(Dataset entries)
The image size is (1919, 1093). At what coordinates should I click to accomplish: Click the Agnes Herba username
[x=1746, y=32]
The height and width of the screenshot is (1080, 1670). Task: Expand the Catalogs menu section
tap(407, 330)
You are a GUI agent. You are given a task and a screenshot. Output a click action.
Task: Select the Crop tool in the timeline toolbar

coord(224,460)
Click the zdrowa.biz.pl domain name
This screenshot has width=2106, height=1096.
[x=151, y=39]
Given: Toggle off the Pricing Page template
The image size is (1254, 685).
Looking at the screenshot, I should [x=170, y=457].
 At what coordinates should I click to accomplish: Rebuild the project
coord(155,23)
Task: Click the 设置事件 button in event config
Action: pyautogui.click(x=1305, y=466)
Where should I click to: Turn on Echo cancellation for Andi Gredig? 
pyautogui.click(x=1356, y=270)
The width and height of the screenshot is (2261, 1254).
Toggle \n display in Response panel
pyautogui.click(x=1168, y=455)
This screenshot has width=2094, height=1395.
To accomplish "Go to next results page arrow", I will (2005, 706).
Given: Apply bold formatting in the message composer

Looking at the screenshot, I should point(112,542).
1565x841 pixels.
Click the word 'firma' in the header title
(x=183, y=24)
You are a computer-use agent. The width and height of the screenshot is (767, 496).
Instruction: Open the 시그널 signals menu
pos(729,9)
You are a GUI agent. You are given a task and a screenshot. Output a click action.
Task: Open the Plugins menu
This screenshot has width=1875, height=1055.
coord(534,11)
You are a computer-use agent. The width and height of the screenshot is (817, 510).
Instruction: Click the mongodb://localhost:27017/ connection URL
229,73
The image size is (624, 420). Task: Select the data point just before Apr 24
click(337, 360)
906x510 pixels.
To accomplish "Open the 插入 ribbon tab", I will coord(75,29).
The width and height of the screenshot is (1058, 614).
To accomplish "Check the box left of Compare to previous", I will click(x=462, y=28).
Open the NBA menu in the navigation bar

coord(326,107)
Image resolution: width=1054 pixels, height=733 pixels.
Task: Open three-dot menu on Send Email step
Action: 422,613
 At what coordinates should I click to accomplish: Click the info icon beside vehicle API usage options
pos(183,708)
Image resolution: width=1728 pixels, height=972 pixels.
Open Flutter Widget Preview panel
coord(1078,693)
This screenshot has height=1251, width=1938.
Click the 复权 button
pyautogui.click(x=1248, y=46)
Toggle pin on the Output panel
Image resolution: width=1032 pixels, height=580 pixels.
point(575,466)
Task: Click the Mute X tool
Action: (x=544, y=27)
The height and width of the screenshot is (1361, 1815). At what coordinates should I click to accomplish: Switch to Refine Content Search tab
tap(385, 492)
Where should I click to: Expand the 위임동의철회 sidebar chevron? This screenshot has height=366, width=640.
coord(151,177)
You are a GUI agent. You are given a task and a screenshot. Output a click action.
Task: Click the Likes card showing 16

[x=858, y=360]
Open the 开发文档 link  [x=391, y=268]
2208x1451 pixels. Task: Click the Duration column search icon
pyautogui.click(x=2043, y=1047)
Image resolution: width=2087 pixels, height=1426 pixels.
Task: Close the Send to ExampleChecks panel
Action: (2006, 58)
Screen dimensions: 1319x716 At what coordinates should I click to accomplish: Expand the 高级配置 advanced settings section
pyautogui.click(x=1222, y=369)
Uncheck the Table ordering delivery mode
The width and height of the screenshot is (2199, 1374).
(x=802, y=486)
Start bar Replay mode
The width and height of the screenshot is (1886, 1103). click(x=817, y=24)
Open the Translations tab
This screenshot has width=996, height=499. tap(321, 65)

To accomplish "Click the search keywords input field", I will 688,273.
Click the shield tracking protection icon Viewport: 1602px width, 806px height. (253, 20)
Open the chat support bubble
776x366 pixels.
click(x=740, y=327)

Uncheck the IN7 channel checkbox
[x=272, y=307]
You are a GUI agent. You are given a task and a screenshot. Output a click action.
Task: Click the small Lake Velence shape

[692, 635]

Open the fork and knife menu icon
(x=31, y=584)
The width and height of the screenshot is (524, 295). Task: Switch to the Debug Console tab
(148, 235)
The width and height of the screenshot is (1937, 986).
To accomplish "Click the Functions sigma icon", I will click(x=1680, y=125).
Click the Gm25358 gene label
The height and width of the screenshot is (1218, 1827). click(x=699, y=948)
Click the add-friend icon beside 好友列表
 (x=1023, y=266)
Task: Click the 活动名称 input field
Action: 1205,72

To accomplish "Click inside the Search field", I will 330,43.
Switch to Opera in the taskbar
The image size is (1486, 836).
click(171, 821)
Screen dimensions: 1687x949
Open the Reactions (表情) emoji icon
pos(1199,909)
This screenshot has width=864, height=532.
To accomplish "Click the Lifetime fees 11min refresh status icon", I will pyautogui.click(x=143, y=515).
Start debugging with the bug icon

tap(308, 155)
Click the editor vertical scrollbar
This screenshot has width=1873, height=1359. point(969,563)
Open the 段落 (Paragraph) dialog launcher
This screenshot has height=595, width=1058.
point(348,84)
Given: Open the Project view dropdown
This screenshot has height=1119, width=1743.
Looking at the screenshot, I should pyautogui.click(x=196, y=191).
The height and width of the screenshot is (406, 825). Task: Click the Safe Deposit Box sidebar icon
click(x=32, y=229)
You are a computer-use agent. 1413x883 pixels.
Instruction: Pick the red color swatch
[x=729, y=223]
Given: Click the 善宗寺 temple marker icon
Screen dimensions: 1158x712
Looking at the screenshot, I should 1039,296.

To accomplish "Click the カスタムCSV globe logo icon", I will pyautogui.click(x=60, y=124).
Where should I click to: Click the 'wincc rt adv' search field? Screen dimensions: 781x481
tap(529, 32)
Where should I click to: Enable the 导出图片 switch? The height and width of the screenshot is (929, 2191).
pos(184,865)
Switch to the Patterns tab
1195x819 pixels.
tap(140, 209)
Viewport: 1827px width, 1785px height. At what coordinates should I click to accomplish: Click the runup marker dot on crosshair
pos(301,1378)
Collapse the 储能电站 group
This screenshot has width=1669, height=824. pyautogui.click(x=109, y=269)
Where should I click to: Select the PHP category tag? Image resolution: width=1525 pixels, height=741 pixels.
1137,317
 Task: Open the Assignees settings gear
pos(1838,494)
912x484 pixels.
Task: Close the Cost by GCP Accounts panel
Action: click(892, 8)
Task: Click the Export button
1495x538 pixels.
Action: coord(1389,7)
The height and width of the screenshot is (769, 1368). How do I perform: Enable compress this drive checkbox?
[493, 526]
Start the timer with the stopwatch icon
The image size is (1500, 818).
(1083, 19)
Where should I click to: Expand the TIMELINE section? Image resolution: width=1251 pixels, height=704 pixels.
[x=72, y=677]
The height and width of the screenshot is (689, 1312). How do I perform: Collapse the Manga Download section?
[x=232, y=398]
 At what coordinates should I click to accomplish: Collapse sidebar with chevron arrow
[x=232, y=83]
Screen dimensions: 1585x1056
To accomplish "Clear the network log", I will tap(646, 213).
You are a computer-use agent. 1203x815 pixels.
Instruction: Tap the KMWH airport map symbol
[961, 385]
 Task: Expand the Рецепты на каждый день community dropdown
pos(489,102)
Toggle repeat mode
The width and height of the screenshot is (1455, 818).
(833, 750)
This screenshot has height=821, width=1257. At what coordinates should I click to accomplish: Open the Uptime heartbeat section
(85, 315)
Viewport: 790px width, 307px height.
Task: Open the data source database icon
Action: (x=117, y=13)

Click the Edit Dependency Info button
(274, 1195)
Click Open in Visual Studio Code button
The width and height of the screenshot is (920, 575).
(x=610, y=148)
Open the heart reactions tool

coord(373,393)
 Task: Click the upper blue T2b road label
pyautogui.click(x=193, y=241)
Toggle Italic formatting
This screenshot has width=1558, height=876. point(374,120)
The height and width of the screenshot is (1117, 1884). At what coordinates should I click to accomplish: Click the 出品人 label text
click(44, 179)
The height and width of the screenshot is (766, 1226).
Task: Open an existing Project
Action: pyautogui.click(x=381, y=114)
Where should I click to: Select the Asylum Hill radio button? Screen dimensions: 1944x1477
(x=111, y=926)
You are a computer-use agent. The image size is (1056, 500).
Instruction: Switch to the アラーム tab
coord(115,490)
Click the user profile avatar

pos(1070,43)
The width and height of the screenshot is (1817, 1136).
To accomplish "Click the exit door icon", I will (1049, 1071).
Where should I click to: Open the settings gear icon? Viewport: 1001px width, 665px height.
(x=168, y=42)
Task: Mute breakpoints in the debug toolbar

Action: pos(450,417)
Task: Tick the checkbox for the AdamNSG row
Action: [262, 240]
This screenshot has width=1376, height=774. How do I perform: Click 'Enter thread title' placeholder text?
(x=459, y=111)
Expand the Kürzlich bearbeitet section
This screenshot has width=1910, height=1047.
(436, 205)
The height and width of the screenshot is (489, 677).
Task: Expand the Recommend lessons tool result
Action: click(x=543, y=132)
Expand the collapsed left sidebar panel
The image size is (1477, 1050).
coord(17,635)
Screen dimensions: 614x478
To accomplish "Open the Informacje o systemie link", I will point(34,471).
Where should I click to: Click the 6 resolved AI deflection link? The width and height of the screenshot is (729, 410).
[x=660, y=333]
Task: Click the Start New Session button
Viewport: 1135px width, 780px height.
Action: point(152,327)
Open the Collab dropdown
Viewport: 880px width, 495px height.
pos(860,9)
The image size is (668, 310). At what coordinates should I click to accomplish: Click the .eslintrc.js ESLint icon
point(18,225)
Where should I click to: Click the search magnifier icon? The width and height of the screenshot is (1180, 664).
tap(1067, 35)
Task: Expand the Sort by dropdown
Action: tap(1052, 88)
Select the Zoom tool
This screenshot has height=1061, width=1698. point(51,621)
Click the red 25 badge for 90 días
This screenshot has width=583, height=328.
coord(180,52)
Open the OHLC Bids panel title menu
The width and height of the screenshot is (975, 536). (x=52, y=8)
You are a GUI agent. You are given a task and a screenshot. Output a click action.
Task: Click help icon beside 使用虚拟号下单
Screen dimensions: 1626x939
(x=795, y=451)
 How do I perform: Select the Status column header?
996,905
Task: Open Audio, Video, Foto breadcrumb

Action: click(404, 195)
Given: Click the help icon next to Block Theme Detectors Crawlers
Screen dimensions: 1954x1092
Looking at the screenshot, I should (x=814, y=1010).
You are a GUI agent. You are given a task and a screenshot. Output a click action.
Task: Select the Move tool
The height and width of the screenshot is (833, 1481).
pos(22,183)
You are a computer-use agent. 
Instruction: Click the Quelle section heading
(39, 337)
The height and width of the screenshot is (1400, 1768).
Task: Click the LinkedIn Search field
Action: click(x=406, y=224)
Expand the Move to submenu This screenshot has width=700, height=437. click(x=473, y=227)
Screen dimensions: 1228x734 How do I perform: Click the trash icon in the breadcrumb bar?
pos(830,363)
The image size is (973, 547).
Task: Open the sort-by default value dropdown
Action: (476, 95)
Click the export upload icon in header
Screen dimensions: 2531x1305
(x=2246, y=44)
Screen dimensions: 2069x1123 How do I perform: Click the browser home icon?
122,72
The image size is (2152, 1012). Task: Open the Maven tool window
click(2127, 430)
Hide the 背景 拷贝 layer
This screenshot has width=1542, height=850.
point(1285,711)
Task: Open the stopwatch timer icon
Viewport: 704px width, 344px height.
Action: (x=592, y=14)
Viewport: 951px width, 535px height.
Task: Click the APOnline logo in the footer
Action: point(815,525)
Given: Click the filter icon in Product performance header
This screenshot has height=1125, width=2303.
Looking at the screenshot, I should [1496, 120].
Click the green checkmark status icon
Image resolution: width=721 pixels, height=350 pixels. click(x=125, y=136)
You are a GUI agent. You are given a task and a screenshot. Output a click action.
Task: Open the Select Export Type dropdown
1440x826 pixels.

→ **YOUR OBJECTIVE**:
Only those lines of the entries above that run from the line containing "2208x1451 pixels. Task: Click" to the line containing "The width and height of the screenshot is (1937, 986).", both included, should be transcribed exactly.

→ **WORKED SOLUTION**:
2208x1451 pixels. Task: Click the Duration column search icon
pyautogui.click(x=2043, y=1047)
Image resolution: width=2087 pixels, height=1426 pixels.
Task: Close the Send to ExampleChecks panel
Action: (2006, 58)
Screen dimensions: 1319x716 At what coordinates should I click to accomplish: Expand the 高级配置 advanced settings section
pyautogui.click(x=1222, y=369)
Uncheck the Table ordering delivery mode
The width and height of the screenshot is (2199, 1374).
(x=802, y=486)
Start bar Replay mode
The width and height of the screenshot is (1886, 1103). click(x=817, y=24)
Open the Translations tab
This screenshot has width=996, height=499. tap(321, 65)

To accomplish "Click the search keywords input field", I will 688,273.
Click the shield tracking protection icon Viewport: 1602px width, 806px height. (253, 20)
Open the chat support bubble
776x366 pixels.
click(x=740, y=327)

Uncheck the IN7 channel checkbox
[x=272, y=307]
You are a GUI agent. You are given a task and a screenshot. Output a click action.
Task: Click the small Lake Velence shape

[692, 635]

Open the fork and knife menu icon
(x=31, y=584)
The width and height of the screenshot is (524, 295). Task: Switch to the Debug Console tab
(148, 235)
The width and height of the screenshot is (1937, 986).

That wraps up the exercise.